Another classic example comes from Luke 15 and what we call the Parable of the Prodigal Son. We’ve misnamed it! Consequently, we struggle to identify the prompt. Those are bold words, but the context of Luke 15 bears this out. Jesus is fellowshipping with publicans and sinners (v1). The Pharisees and Scribes speak against it (v2). What is His response? Verse 3 states, “And He spake a parable” (not some parables).
Luke 15 with its story about the lost sheep, the lost coin, and the prodigal son are all part of the same parable. And the “prompt” that sparked this story was that the religious crowd spoke out against who Jesus fellowshipped with. Now, go back and read that familiar passage again with that perspective.
Here’s the point: Our job as biblical expositors is to uncover why Jesus spoke this particular parable to this particular crowd at this particular time! That knowledge sets the context for understanding the parable.
Step 2: Uncover the Main Truth
What is this parable teaching me? For the parable in Matthew 20, we can trust God to take care of us without a contract! We don’t need to have all of our answers ahead of time or see our future in stone. Rather, we need to remember to trust the One who loves us more than we can imagine and that He always has our good in mind.
In Luke 15, the story isn’t about the wicked son that left – or the wicked son that stayed home! It isn’t just about going and finding a sheep or a precious and prized possession.
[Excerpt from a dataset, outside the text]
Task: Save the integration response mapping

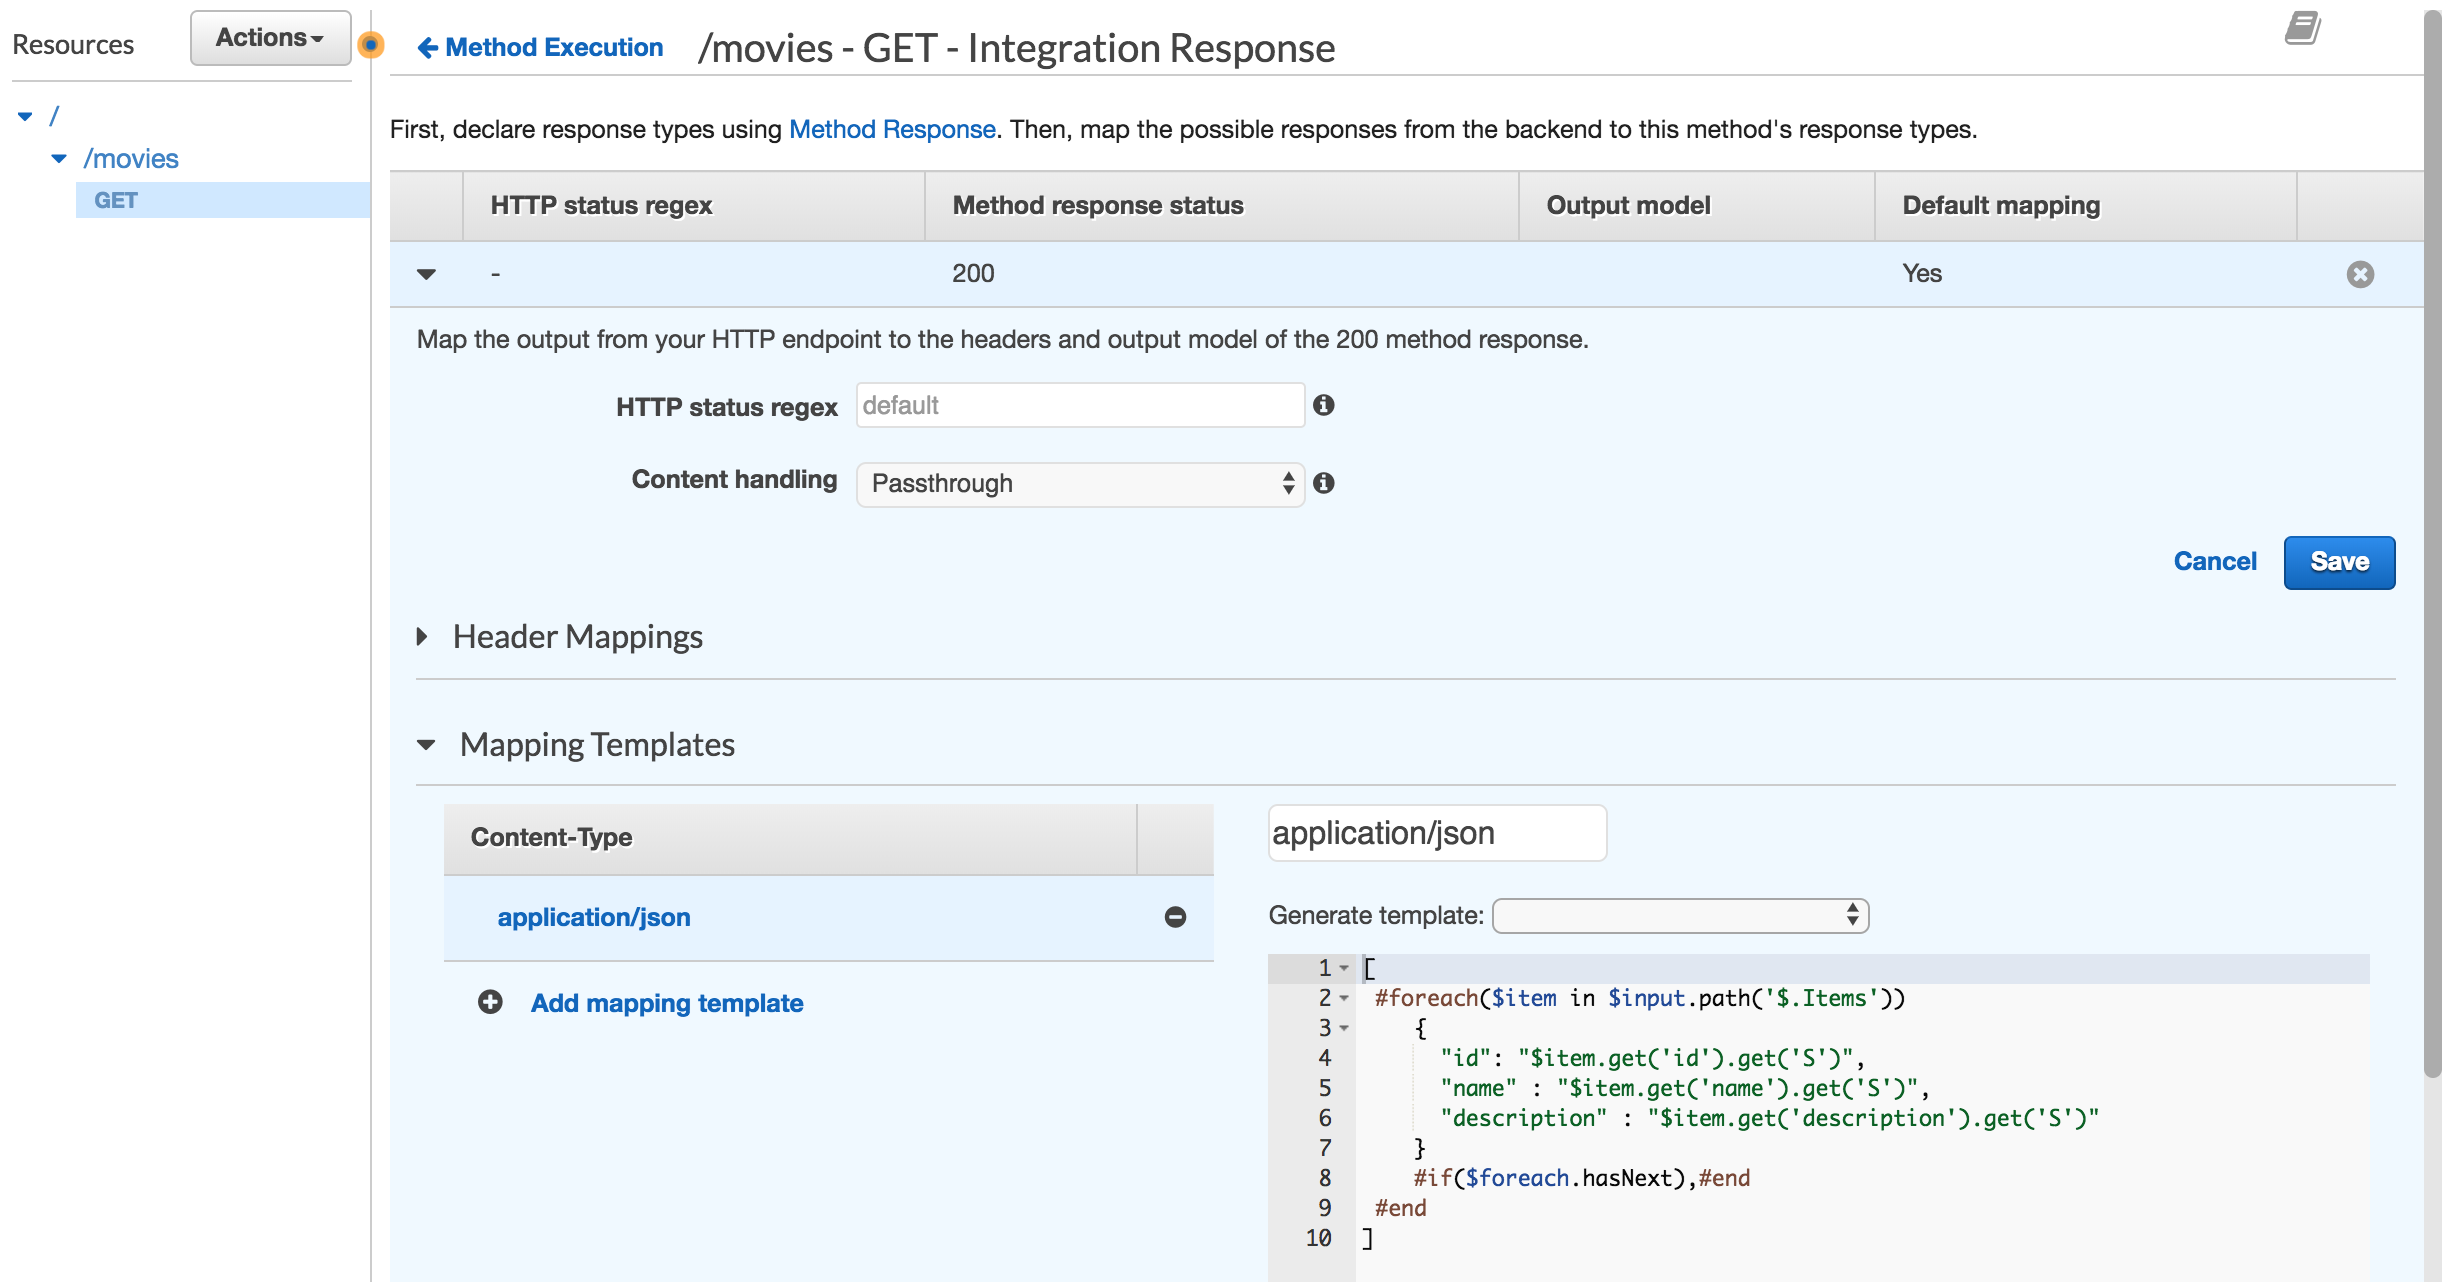Action: pyautogui.click(x=2338, y=561)
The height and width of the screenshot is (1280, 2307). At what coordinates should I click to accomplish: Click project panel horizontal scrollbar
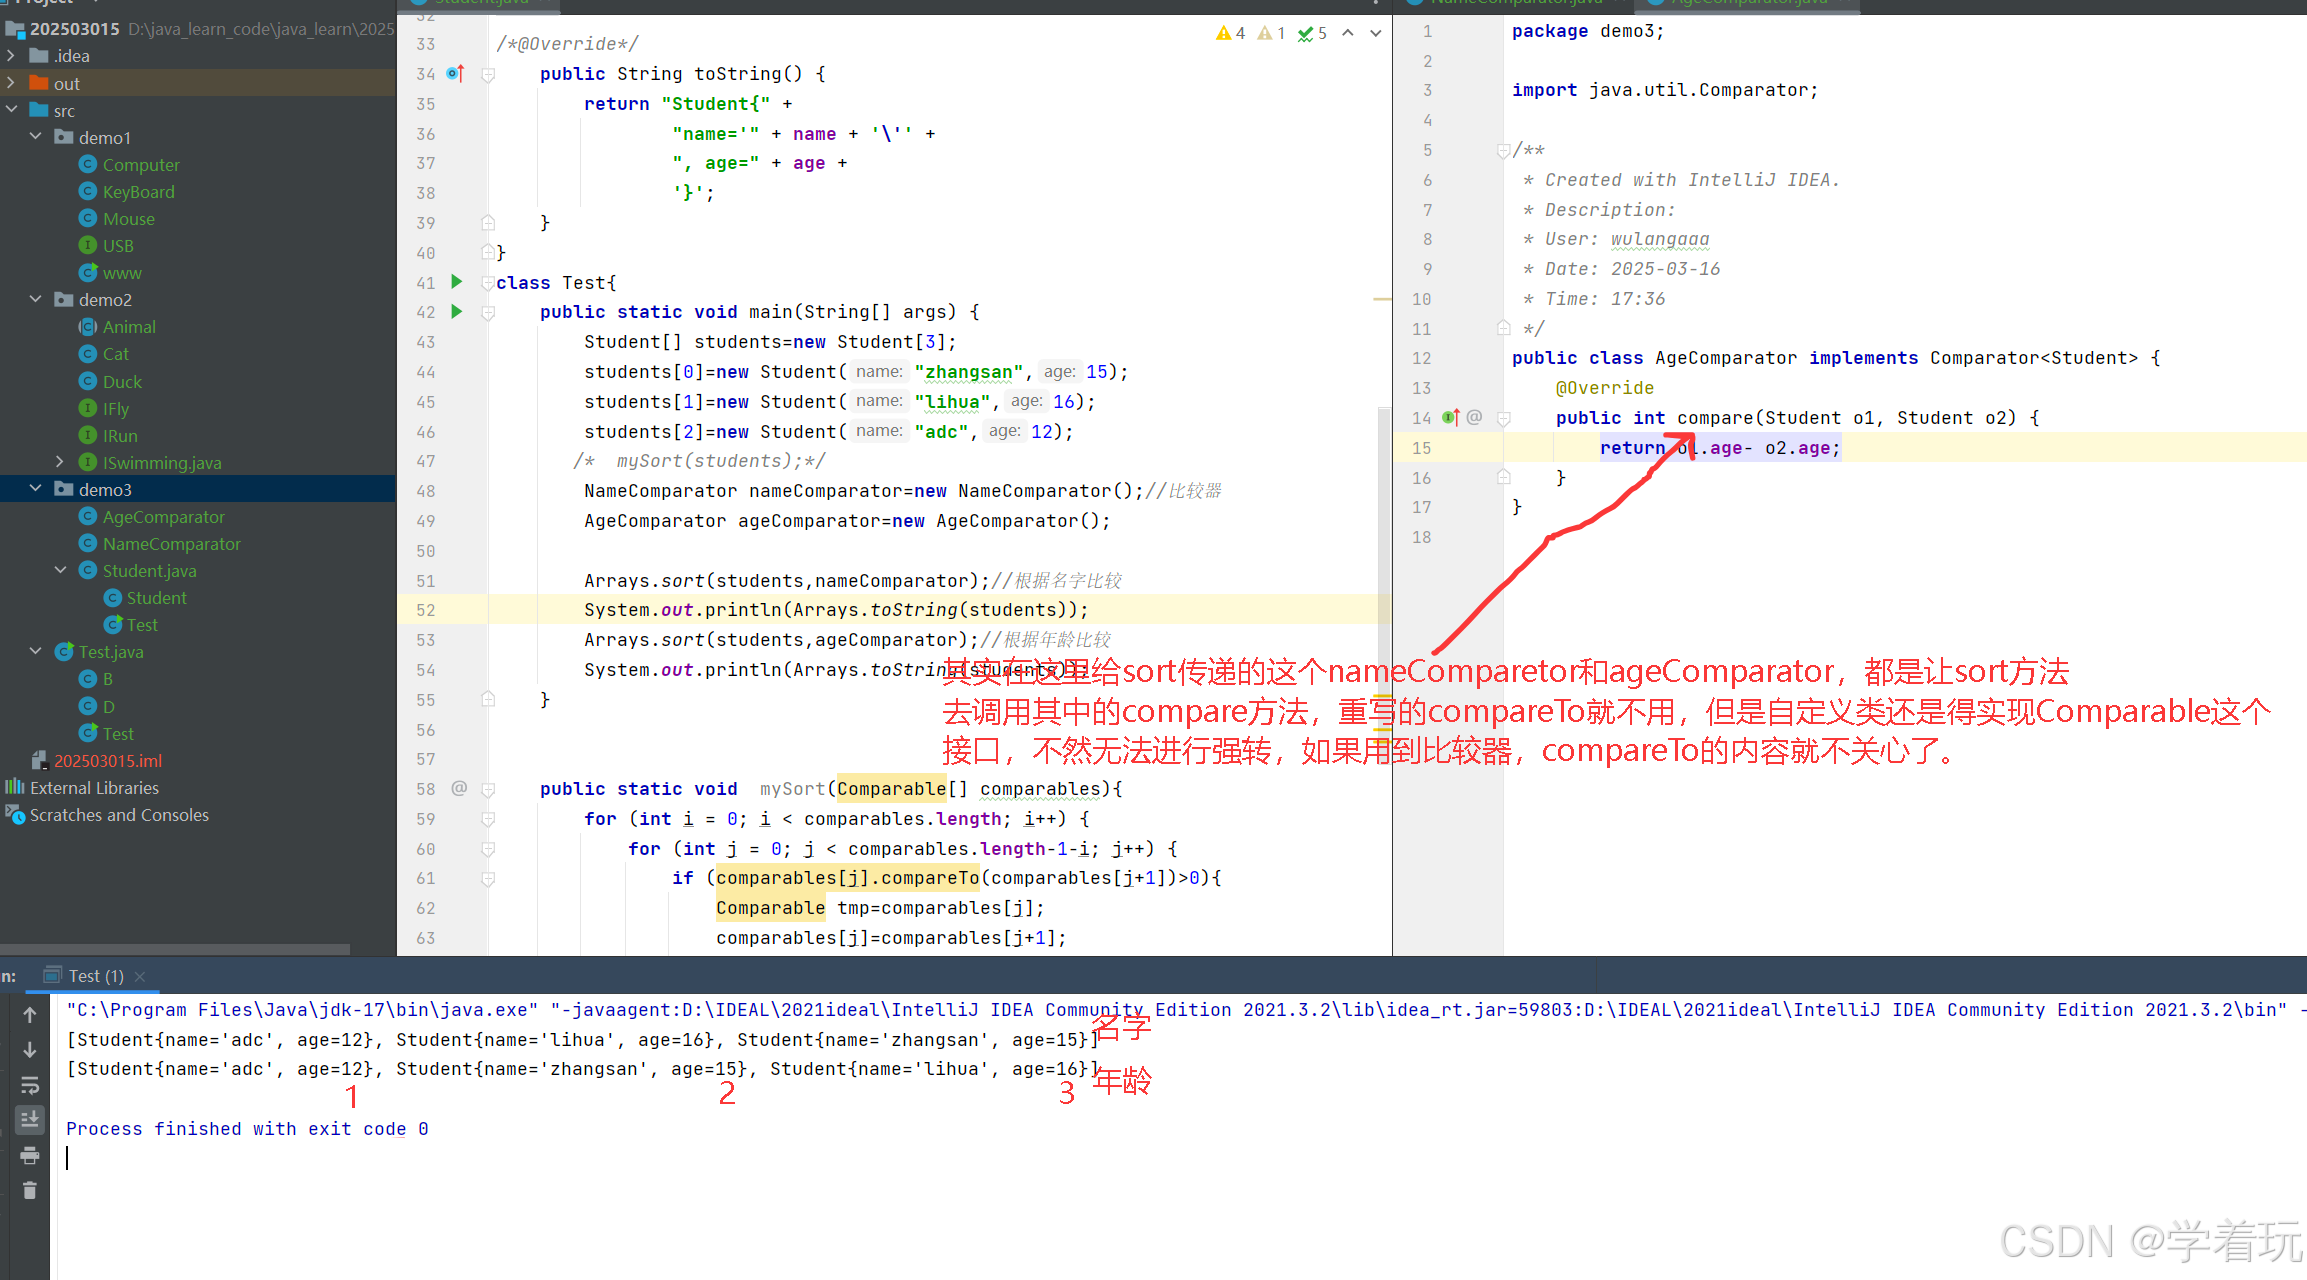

Each of those vignettes ends with the image of a group of people, gathering together, celebrating (and by implication, they celebrated with a meal). Remember the accusation? This man (Jesus) eats with sinners! The story unpacks God’s gracious and lavish love to not only “find” the sinners, but also to “feast” with the sinner!
What will help us in discovering this single truth? Here are a few principles that I try to keep in mind as I work through parables:
- Don’t over-emphasize / over-spiritualize all of the details. (Remember Origen assigning significance to the donkey, the inn, etc?)
- Keep reading and see if the interpretation is given. (Remember the parable about the sower? The disciples asked and Jesus gave the meaning.)
- Don’t start with parables as the building blocks of your systematic theology. (Jesus wasn’t discussing systematic theology; often He was responding to a question, an attitude, or an event.)
- Compare Scripture with Scripture (if an obscured teaching from a parable contradicts a clear teaching from the epistles – you’ve interpreted the parable wrong!)
As you dig deep into God’s Word, don’t let the parables scare you! Remember to look for the prompt and then uncover the truth! Happy digging!